## DATA FOR ANALYSIS:
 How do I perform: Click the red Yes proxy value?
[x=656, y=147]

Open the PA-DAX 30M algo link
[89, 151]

--

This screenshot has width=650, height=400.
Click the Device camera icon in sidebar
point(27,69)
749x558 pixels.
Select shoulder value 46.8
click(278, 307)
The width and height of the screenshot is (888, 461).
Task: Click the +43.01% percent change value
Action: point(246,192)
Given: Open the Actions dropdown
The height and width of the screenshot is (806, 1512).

* * *

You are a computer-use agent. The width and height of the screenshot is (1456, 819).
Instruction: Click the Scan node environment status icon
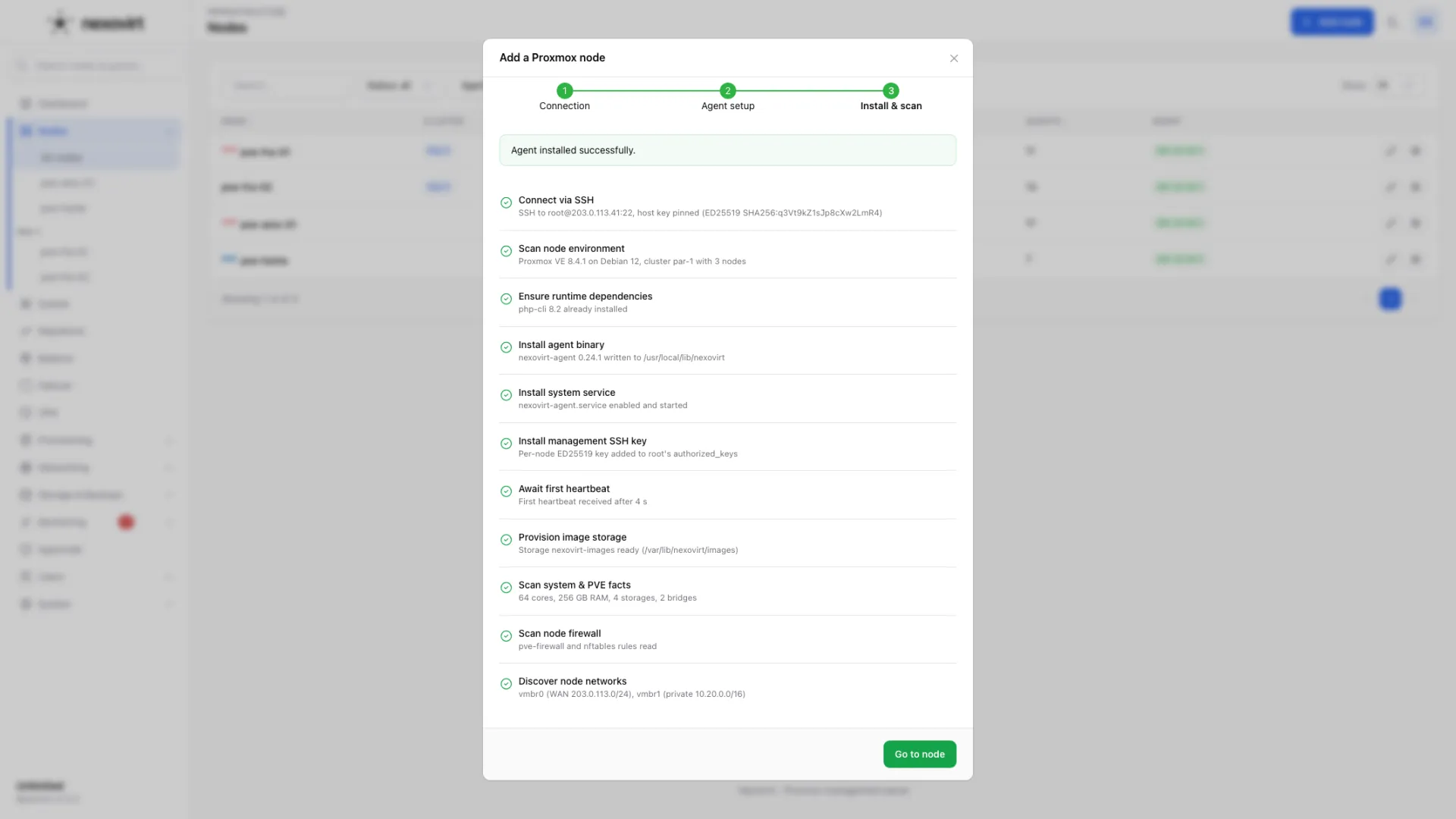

## PROMPT:
All lines above from the one holding "749x558 pixels." to the one holding "The height and", inclusive, are to be copied exactly; no other line is wanted.

## YOUR RESPONSE:
749x558 pixels.
Select shoulder value 46.8
click(278, 307)
The width and height of the screenshot is (888, 461).
Task: Click the +43.01% percent change value
Action: point(246,192)
Given: Open the Actions dropdown
The height and width of the screenshot is (806, 1512).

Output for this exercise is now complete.